Il TAR Abruzzo respingeva il ricorso, aderendo a un orientamento più restrittivo secondo cui l’incompletezza della documentazione impedisce la formazione del silenzio assenso. La vicenda approda così dinanzi al Consiglio di Stato, chiamato a stabilire quando una domanda edilizia può dirsi idonea a produrre effetti per silentium.

Permesso di costruire e silenzio della PA: la nuova linea del Consiglio di Stato

Con la sentenza n. 1878/2026, i giudici di Palazzo Spada aderiscono all’orientamento più recente secondo cui il silenzio assenso si forma anche in presenza di una domanda non conforme alla normativa sostanziale, purché essa sia “configurabile” sotto il profilo strutturale. In altri termini, la difformità urbanistica o la possibile illegittimità dell’intervento non impediscono la formazione del titolo, ma rilevano eventualmente in una fase successiva, attraverso l’esercizio dei poteri di autotutela.

Questa impostazione supera l’indirizzo più restrittivo, che subordinava il silenzio assenso alla piena conformità dell’istanza alla legge. Secondo il Consiglio di Stato, una simile lettura finirebbe per vanificare la ratio di tale strumento di semplificazione, rendendo incerto l’esito dei procedimenti e frustrando l’obiettivo di garantire tempi certi ai cittadini.

La scelta del Consiglio di Stato di favorire la formazione del titolo anche in presenza di irregolarità sostanziali risponde all’esigenza di evitare che il cittadino resti “prigioniero” di un’incertezza perenne.
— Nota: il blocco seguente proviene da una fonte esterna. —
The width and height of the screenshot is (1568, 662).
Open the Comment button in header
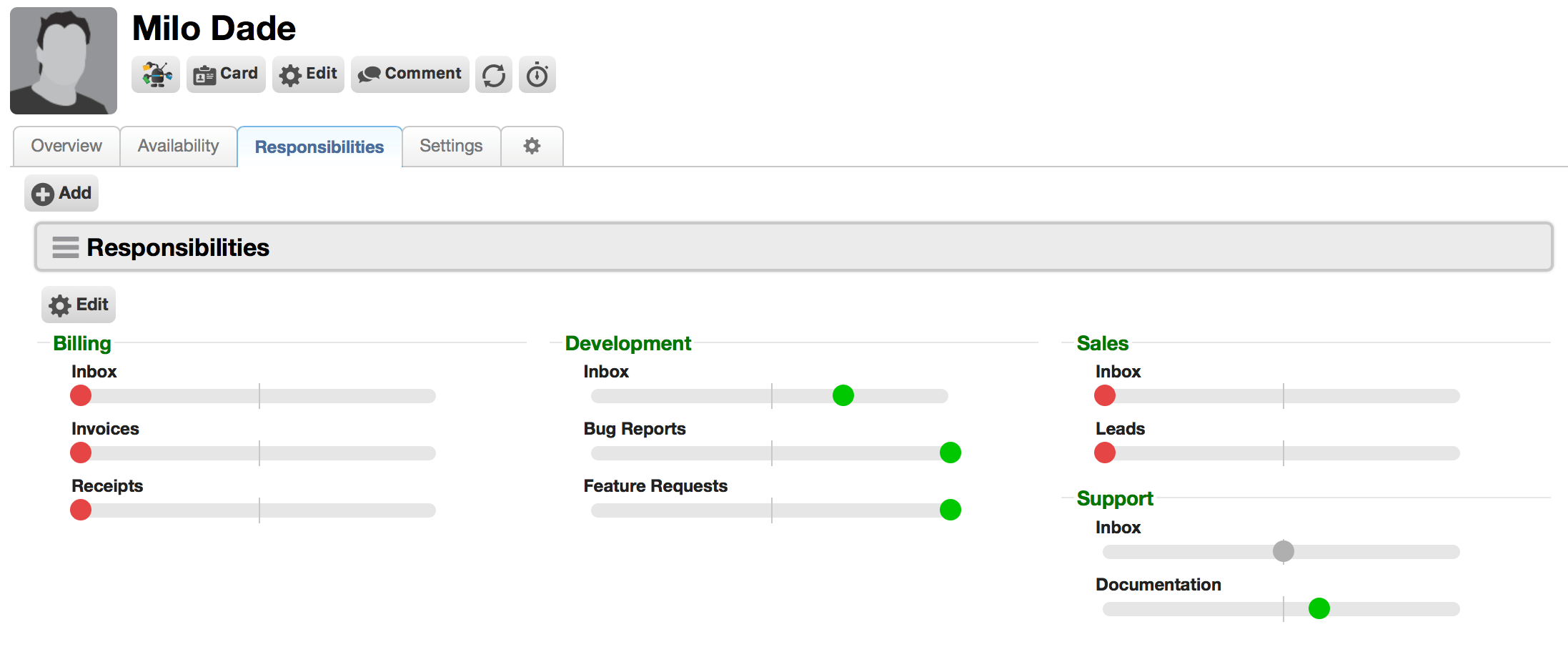click(410, 74)
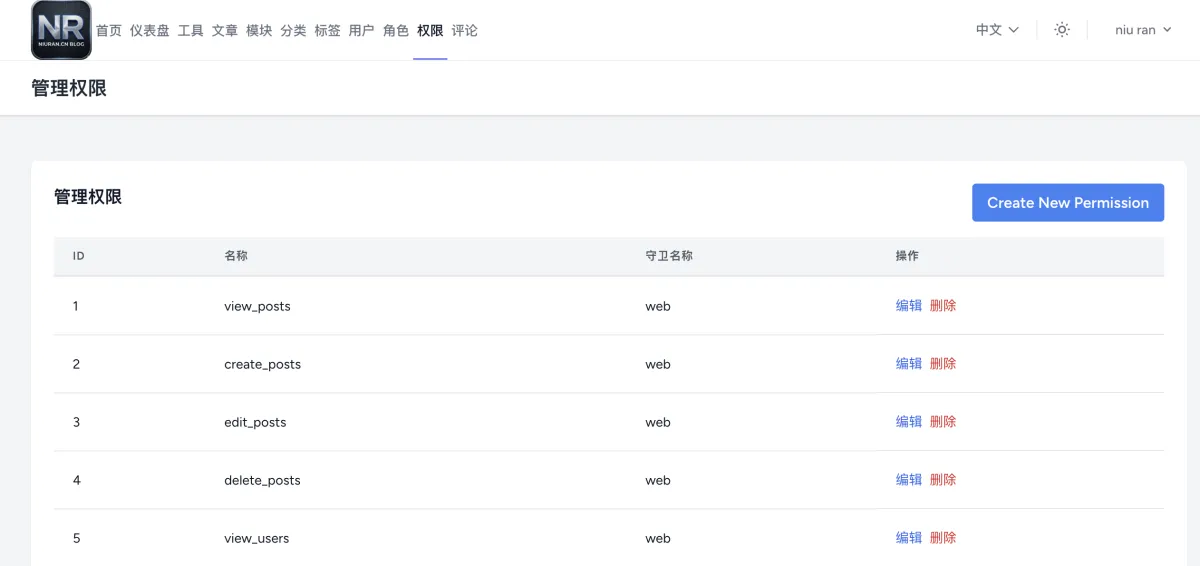The height and width of the screenshot is (566, 1200).
Task: Go to the 首页 nav item
Action: tap(109, 31)
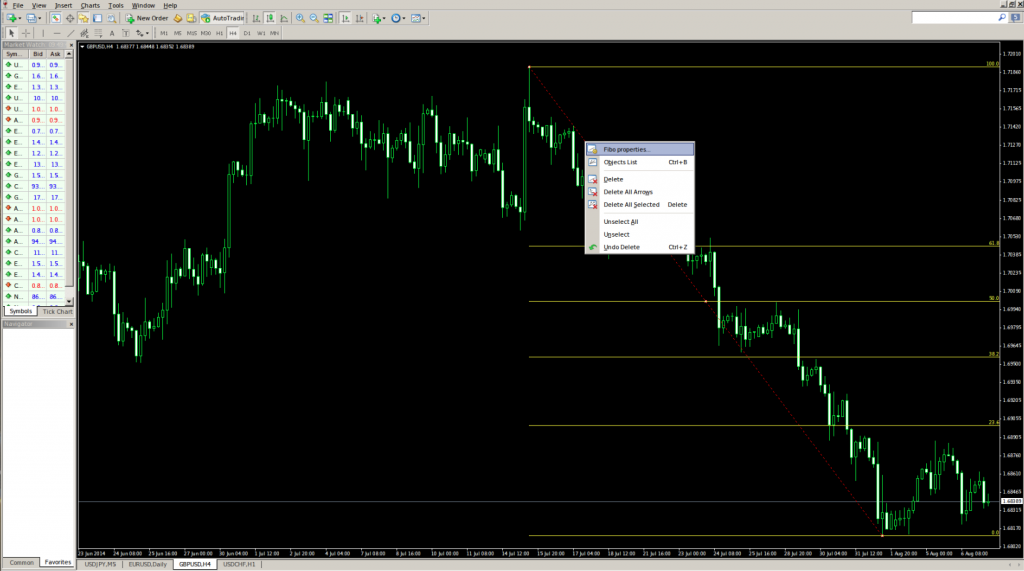The image size is (1024, 571).
Task: Click the tile windows icon
Action: [x=328, y=18]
Se il silenzio assenso fosse subordinato alla piena conformità dell’opera, il meccanismo di semplificazione sarebbe inutile, in quanto il privato non avrebbe mai la sicurezza della validità del proprio permesso, vivendo nel timore che la P.A. possa, a distanza di anni, dichiarare che il titolo non è mai nato a causa di un cavillo urbanistico.

I limiti al silenzio assenso vigenti

La decisione introduce, tuttavia, un fondamentale correttivo, individuando un limite invalicabile, per cui il silenzio assenso non può formarsi in presenza di una domanda “inconfigurabile”. In particolare, è inconfigurabile – dunque inidonea a produrre effetti – l’istanza priva degli elementi essenziali richiesti dalla legge, quali il titolo di legittimazione, gli elaborati progettuali e le asseverazioni tecniche indispensabili. In questi casi, l’inerzia dell’amministrazione non può sanare una carenza strutturale della domanda.

Diversamente, quando la domanda contiene tali elementi minimi, eventuali lacune documentali ulteriori o difformità rispetto alla disciplina urbanistica non impediscono la formazione del silenzio assenso. L’amministrazione conserva, però, alcuni poteri, potendo chiedere integrazioni nei termini procedimentali oppure intervenire successivamente in autotutela, ai sensi dell’art. 21-nonies della legge n. 241/1990.

La natura della lacuna

Per distinguere quando il silenzio produce effetti, occorre analizzare la natura della lacuna. Se un proprietario presenta un progetto per un ampliamento che supera i limiti di altezza del piano regolatore, ma allega tutta la documentazione tecnica e i titoli di proprietà richiesti, dopo 90 giorni il permesso è formato. In questo caso, la difformità è un vizio di merito che non impedisce la nascita del diritto.

Al contrario, se la domanda venisse inoltrata senza gli elaborati grafici o priva delle asseverazioni tecniche indispensabili, saremmo di fronte a una domanda “inconfigurabile”, in quanto inidonea ad illustrare l’oggetto della richiesta.

Il richiamo alla normativa sul PNRR

Di particolare rilievo è anche il richiamo al quadro normativo più recente, incluso il cd. decreto PNRR, che rafforza il principio secondo cui il decorso del tempo produce effetti giuridici stabili e opponibili, imponendo all’amministrazione di agire tempestivamente. In questa prospettiva, il silenzio assenso viene valorizzato come strumento di certezza del diritto, coerente con i principi costituzionali di buon andamento e con le esigenze eurounitarie di semplificazione.